### WORK INSTRUCTIONS
Copy out each of the following lines without changing anything in them.
• • • • • • •
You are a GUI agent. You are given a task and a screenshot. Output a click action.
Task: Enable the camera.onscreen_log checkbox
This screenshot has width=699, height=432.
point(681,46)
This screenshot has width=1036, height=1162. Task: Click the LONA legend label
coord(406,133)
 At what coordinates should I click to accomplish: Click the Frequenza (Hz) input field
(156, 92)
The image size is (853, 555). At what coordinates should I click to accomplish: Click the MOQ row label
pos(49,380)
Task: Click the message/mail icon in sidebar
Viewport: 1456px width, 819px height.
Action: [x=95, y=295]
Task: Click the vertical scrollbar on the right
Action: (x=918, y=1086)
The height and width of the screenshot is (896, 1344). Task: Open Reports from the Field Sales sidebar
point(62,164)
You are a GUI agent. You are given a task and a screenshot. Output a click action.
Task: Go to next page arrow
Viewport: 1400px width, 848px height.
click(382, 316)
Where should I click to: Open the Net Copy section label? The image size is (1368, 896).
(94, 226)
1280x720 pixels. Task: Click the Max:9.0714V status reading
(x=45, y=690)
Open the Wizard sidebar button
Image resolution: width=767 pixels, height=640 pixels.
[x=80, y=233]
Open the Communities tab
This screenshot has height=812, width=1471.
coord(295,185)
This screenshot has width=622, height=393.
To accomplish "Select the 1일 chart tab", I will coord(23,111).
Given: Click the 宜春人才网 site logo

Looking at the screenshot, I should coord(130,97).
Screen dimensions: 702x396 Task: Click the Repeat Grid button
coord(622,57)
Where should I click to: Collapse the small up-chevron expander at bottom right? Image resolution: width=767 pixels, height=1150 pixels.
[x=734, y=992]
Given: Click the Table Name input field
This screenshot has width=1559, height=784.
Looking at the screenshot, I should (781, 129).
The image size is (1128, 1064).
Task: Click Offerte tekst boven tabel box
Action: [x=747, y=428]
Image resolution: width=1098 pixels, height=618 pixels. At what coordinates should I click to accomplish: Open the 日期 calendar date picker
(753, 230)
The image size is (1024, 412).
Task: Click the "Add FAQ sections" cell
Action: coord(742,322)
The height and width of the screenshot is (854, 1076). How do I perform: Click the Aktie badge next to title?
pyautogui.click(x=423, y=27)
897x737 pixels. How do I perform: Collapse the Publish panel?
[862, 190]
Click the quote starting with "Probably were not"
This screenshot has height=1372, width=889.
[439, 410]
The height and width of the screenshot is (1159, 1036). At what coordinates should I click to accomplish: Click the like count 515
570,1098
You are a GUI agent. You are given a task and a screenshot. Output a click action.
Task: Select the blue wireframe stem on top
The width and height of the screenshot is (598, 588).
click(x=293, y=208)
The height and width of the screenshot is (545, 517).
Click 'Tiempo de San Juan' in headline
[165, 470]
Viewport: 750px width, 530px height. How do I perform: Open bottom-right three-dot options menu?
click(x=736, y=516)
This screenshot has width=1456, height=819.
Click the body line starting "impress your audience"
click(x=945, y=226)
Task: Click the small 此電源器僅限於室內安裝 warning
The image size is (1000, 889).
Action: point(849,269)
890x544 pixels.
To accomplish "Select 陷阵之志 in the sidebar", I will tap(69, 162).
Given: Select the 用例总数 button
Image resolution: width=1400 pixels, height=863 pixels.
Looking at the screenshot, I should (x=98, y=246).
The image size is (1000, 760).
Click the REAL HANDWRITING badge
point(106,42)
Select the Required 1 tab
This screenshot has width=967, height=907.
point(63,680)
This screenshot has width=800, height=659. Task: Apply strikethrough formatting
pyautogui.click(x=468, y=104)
• • • • • • •
### REPLY TO THE TASK
You are a GUI agent. You are given a task and a screenshot. Output a click action.
Task: Enable the camera.onscreen_log checkbox
This screenshot has width=699, height=432.
point(681,46)
This screenshot has width=1036, height=1162. Task: Click the LONA legend label
coord(406,133)
 At what coordinates should I click to accomplish: Click the Frequenza (Hz) input field
(156, 92)
The image size is (853, 555). At what coordinates should I click to accomplish: Click the MOQ row label
pos(49,380)
Task: Click the message/mail icon in sidebar
Viewport: 1456px width, 819px height.
Action: [x=95, y=295]
Task: Click the vertical scrollbar on the right
Action: (x=918, y=1086)
The height and width of the screenshot is (896, 1344). Task: Open Reports from the Field Sales sidebar
point(62,164)
You are a GUI agent. You are given a task and a screenshot. Output a click action.
Task: Go to next page arrow
Viewport: 1400px width, 848px height.
click(382, 316)
Where should I click to: Open the Net Copy section label? The image size is (1368, 896).
(94, 226)
1280x720 pixels. Task: Click the Max:9.0714V status reading
(x=45, y=690)
Open the Wizard sidebar button
Image resolution: width=767 pixels, height=640 pixels.
[x=80, y=233]
Open the Communities tab
This screenshot has height=812, width=1471.
coord(295,185)
This screenshot has width=622, height=393.
To accomplish "Select the 1일 chart tab", I will coord(23,111).
Given: Click the 宜春人才网 site logo

Looking at the screenshot, I should coord(130,97).
Screen dimensions: 702x396 Task: Click the Repeat Grid button
coord(622,57)
Where should I click to: Collapse the small up-chevron expander at bottom right? Image resolution: width=767 pixels, height=1150 pixels.
[x=734, y=992]
Given: Click the Table Name input field
This screenshot has width=1559, height=784.
Looking at the screenshot, I should (781, 129).
The image size is (1128, 1064).
Task: Click Offerte tekst boven tabel box
Action: [x=747, y=428]
Image resolution: width=1098 pixels, height=618 pixels. At what coordinates should I click to accomplish: Open the 日期 calendar date picker
(753, 230)
The image size is (1024, 412).
Task: Click the "Add FAQ sections" cell
Action: coord(742,322)
The height and width of the screenshot is (854, 1076). How do I perform: Click the Aktie badge next to title?
pyautogui.click(x=423, y=27)
897x737 pixels. How do I perform: Collapse the Publish panel?
[862, 190]
Click the quote starting with "Probably were not"
This screenshot has height=1372, width=889.
[439, 410]
The height and width of the screenshot is (1159, 1036). At what coordinates should I click to accomplish: Click the like count 515
570,1098
You are a GUI agent. You are given a task and a screenshot. Output a click action.
Task: Select the blue wireframe stem on top
The width and height of the screenshot is (598, 588).
click(x=293, y=208)
The height and width of the screenshot is (545, 517).
Click 'Tiempo de San Juan' in headline
[165, 470]
Viewport: 750px width, 530px height. How do I perform: Open bottom-right three-dot options menu?
click(x=736, y=516)
This screenshot has width=1456, height=819.
Click the body line starting "impress your audience"
click(x=945, y=226)
Task: Click the small 此電源器僅限於室內安裝 warning
The image size is (1000, 889).
Action: point(849,269)
890x544 pixels.
To accomplish "Select 陷阵之志 in the sidebar", I will tap(69, 162).
Given: Select the 用例总数 button
Image resolution: width=1400 pixels, height=863 pixels.
Looking at the screenshot, I should (x=98, y=246).
The image size is (1000, 760).
Click the REAL HANDWRITING badge
point(106,42)
Select the Required 1 tab
This screenshot has width=967, height=907.
point(63,680)
This screenshot has width=800, height=659. Task: Apply strikethrough formatting
pyautogui.click(x=468, y=104)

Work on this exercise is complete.